[Source records]
Segment Open
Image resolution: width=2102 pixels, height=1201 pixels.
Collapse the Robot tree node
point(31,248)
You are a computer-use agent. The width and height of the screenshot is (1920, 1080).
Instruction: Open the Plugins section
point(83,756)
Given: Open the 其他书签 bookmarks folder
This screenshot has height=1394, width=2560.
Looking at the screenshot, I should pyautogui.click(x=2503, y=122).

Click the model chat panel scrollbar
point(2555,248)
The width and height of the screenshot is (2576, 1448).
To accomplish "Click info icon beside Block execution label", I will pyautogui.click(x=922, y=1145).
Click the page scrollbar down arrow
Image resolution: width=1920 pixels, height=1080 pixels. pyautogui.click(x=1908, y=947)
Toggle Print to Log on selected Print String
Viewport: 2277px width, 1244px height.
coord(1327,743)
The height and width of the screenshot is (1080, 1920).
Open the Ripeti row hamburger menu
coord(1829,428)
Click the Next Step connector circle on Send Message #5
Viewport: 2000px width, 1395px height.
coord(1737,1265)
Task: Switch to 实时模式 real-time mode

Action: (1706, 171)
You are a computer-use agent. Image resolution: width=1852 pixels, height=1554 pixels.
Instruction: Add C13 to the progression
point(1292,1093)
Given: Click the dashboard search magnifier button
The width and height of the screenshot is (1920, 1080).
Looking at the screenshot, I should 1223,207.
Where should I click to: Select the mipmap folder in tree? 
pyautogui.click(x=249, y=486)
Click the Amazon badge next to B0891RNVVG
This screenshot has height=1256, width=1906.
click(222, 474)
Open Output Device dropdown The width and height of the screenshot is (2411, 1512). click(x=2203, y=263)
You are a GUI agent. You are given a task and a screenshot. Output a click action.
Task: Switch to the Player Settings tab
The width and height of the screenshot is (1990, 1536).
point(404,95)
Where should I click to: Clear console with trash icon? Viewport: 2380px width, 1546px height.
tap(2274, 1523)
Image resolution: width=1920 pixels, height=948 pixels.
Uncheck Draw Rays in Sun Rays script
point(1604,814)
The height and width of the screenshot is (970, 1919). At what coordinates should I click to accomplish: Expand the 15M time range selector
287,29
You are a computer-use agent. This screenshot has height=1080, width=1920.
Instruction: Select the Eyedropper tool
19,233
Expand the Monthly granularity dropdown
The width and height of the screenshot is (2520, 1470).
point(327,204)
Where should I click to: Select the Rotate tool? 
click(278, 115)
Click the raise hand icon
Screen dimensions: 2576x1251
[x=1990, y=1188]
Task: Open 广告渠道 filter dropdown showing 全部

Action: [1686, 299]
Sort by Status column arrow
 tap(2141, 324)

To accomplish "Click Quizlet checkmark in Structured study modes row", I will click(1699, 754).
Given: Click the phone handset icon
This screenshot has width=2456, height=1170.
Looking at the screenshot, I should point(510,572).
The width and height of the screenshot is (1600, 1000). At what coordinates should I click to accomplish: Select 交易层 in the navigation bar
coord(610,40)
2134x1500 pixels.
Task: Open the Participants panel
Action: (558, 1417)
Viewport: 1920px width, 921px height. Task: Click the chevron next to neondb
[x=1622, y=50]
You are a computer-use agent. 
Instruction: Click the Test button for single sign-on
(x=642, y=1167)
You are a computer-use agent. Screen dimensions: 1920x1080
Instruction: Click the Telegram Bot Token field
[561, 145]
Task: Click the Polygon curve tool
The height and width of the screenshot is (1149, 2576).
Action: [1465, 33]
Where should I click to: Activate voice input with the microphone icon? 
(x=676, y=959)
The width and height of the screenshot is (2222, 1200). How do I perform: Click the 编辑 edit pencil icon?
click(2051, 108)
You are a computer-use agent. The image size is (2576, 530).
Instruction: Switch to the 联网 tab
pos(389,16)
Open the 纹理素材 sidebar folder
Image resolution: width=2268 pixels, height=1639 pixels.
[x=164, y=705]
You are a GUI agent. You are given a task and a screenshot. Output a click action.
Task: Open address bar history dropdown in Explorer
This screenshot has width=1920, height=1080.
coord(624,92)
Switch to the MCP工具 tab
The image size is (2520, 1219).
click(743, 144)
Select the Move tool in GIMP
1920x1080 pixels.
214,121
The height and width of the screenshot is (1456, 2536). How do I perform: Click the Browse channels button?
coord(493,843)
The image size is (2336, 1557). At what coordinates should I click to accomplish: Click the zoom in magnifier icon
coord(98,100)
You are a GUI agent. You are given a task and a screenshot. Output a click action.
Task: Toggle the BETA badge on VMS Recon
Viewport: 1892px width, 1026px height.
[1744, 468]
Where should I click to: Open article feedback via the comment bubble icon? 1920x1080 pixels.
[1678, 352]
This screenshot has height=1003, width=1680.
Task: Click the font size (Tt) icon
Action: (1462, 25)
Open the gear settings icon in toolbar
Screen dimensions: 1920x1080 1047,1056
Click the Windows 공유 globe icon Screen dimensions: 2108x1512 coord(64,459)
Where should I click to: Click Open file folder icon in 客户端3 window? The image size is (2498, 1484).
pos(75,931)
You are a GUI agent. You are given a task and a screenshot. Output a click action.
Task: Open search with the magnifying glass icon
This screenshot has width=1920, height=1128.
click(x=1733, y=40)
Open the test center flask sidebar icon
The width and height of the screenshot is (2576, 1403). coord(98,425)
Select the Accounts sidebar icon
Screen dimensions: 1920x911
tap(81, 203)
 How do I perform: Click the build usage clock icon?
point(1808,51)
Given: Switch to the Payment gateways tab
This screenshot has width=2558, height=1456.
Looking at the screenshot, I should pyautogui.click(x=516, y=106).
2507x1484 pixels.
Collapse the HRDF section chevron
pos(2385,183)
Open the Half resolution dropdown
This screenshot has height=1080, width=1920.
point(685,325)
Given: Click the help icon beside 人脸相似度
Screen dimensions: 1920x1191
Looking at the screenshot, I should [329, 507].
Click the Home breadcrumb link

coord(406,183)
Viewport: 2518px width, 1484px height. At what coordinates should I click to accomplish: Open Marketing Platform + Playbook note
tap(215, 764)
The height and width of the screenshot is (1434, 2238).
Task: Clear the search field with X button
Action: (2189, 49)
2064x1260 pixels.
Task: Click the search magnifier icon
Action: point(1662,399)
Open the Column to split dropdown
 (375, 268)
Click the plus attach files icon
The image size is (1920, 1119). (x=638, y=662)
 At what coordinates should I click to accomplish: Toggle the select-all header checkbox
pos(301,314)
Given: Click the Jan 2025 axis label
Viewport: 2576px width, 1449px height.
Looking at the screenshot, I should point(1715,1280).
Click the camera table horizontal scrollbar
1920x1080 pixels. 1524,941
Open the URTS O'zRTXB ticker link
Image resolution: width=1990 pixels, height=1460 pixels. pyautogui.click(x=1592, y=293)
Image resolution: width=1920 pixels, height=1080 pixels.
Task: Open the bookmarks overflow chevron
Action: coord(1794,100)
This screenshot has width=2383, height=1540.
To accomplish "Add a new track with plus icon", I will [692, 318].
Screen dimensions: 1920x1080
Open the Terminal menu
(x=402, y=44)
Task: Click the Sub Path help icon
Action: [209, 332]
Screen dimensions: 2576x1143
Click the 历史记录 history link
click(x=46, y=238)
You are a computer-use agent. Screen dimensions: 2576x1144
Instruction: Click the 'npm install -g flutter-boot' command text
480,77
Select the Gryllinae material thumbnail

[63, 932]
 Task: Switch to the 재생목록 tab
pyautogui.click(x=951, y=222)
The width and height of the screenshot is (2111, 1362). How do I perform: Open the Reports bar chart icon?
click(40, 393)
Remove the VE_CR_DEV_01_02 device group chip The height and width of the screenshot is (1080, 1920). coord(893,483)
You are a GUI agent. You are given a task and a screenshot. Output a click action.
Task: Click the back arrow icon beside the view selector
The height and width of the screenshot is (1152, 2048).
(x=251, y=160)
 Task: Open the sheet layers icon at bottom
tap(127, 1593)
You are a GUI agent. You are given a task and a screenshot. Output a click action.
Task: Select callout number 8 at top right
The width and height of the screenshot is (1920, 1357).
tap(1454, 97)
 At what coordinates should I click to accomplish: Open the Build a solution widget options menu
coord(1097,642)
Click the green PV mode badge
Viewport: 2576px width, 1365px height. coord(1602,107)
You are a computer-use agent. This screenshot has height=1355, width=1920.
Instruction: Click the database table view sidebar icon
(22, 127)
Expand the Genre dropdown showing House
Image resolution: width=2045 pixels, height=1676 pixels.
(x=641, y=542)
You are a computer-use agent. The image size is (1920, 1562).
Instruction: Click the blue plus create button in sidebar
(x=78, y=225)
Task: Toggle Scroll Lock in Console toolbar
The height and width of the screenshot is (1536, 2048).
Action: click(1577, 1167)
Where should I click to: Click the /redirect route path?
Segment Closed
**WHAT YOU HAVE TO DO:** Find the number of lines in the records that contain "beside", and write that number only.

**SOLUTION TO THE EXERCISE:** 3